EXTRACTED INFORMATION:
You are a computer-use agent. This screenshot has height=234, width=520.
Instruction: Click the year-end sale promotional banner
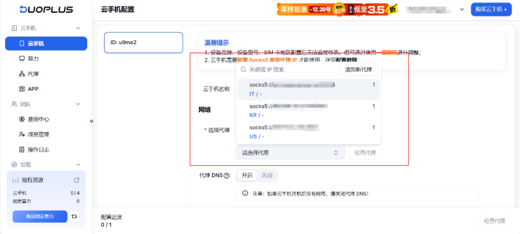[337, 10]
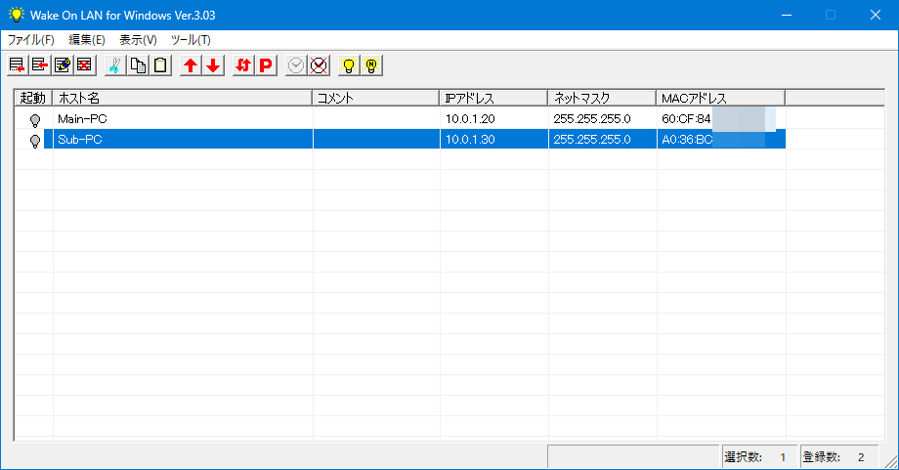Viewport: 899px width, 470px height.
Task: Open the ファイル(F) menu
Action: [x=31, y=40]
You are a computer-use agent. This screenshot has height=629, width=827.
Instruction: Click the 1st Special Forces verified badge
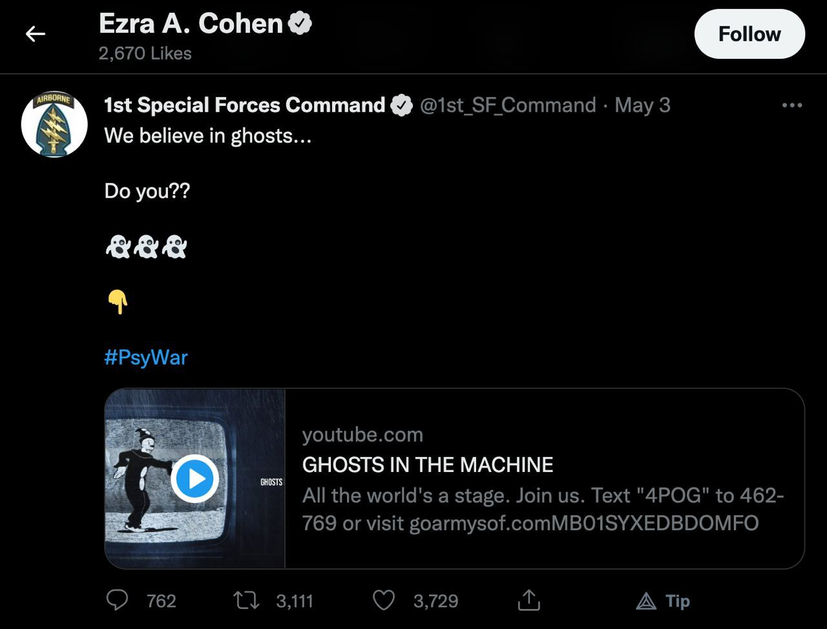402,105
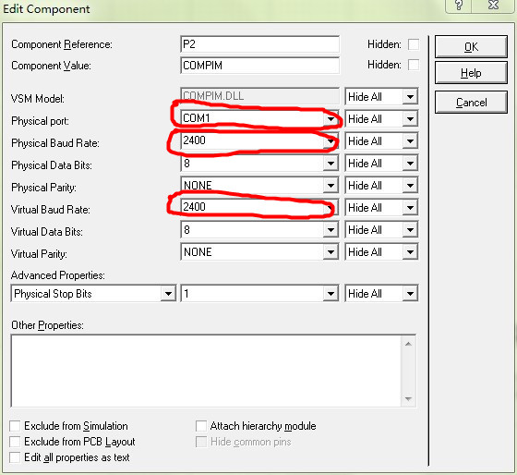This screenshot has height=475, width=517.
Task: Click the Component Reference field P2
Action: click(259, 44)
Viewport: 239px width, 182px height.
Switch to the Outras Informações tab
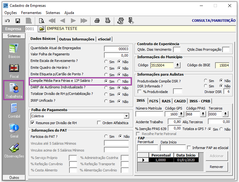(77, 39)

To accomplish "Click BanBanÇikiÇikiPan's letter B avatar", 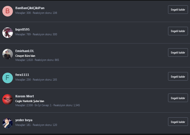I will coord(7,11).

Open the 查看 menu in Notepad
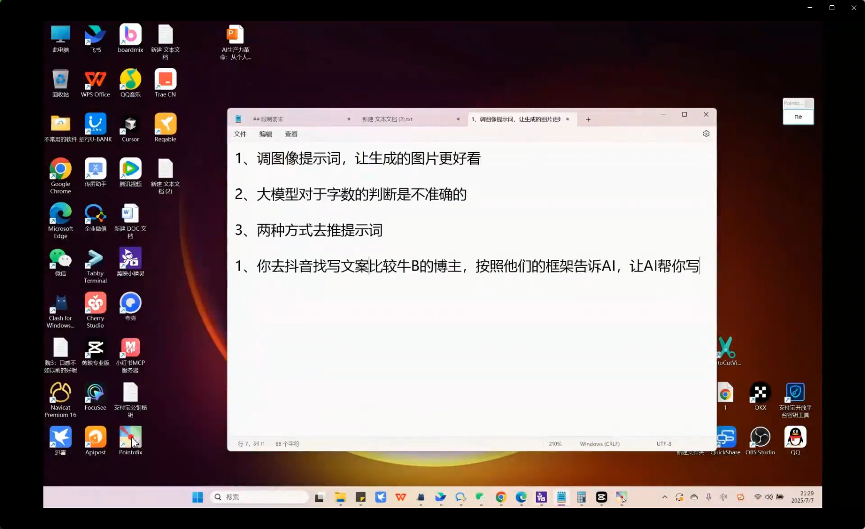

ABOUT THIS TASK:
The stretch above running from the line with "Instruction: Click the year-end" through the line with "Viewport: 239px width, 182px height." is all you should copy, exactly, leaving out the pictures.

YOUR SOLUTION:
Instruction: Click the year-end sale promotional banner
[337, 10]
Viewport: 899px width, 470px height.
Task: Open the ファイル(F) menu
Action: [x=31, y=40]
You are a computer-use agent. This screenshot has height=629, width=827.
Instruction: Click the 1st Special Forces verified badge
402,105
This screenshot has height=475, width=517.
Task: Click the Component Reference field P2
Action: click(259, 44)
Viewport: 239px width, 182px height.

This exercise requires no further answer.